BRIAN COYNE. The great fallacy of our neoliberal affluent times

May 14, 2019

Brian Coyne offers this addendum to what he wrote in response to Richard Cooke’s searing analysis of Rupert Murdoch and his publishing empire. It might be a difficult-to-appreciate observation for many in our world today:

I’m increasingly convinced that we’ve come to believe a massive fallacy in the post-Keynsian, neoliberal land of affluence we’ve enjoyed since the end of the Second World War. It’s a delusion. Collectively we seem to have conned ourselves that we “modern men and women” have finally found the holy grail of perpetual growth: how to stay ahead and continually look forward to next year being more prosperous than last year, and that our standards of living in the educated, affluent world would rise in perpetuity. There is nothing more to be discovered.

It is not only an affliction, or delusion, gripping the mega-wealthy like the Trumps and Murdochs who seem to be of the belief that it has been their cleverness, their brains, that have delivered to them the wealth and power they enjoy. Many in the “aspirational” middle classes, and even the working classes, have also become believers in this delusion – that we, “modern men and women”, have finally found “all the answers” – and that, even if we do not aspire to the wealth and power of the Trumps and Murdochs, at least we have the insurance policies, superannuation schemes, and welfare safety nets today preventing us facing the sort of penury and humiliation that so many of our forebears experienced during the Great Depression of the 1930s.

Despite our news media regularly reporting that the lower and middle socio-economic sectors of society are falling behind, even many in the middle classes are beginning to realise that the dream of their children owning their own home and having a higher standard of living than themselves is fading fast. I sense the new reality has not yet widely penetrated the aspirational sectors of society. They vote for Trump – or the wealthy, similar populists in so many other countries of the affluent first world, such as the Morrisons, Duttons and Palmers in our country – or read Rupert’s media in the belief that these people will lead them to some kind of nirvana where they will “feel great again”.

Personally, I am increasingly of the belief that we all still have much to learn about how our world, our universe, and human society, “ticks”. We’ve not yet found the elusive “holy grail” that guarantees affluence or even just financial security.
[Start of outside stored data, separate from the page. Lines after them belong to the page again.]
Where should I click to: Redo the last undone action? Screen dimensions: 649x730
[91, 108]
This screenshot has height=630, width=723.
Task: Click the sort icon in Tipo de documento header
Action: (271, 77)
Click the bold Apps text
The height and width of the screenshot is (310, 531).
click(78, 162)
The lesson we still have to learn…

What we still have to learn is a critical lesson that is relatively new from the realms of fundamental physics; the realm that describes how our universe, and everything in it, “ticks”. The “critical lesson” that has not yet penetrated the general human psyche and mind is the discovery of the fundamental role that chance and randomness play in absolutely everything, down at the most fundamental, quantum level of nature. It is more fundamental than any other driving force in nature; from the insides of the smallest molecule and atom, to events on the largest, cosmological scale of where galaxies interact with one another and where we get the study of Black Holes.

At our macro-level of human experience we seem to be of the belief/delusion that we have finally defeated Madam Chance and Randomness with our sophisticated insurance and superannuation schemes, financial derivatives, future trading and modern understanding of economics and how our world operates politically. As I suggest, it has become some kind of “delusion of our age”. The powerful and wealthy amongst us, like the Trumps and Murdochs, are of the belief that their “success” is a product of their cleverness – that they have discovered “the art of the deal” that guarantees “success”. It has seeped down into the lower socio-echelons of society even to those who don’t aspire to mega-wealth but who only desire for security in their old age and retirement.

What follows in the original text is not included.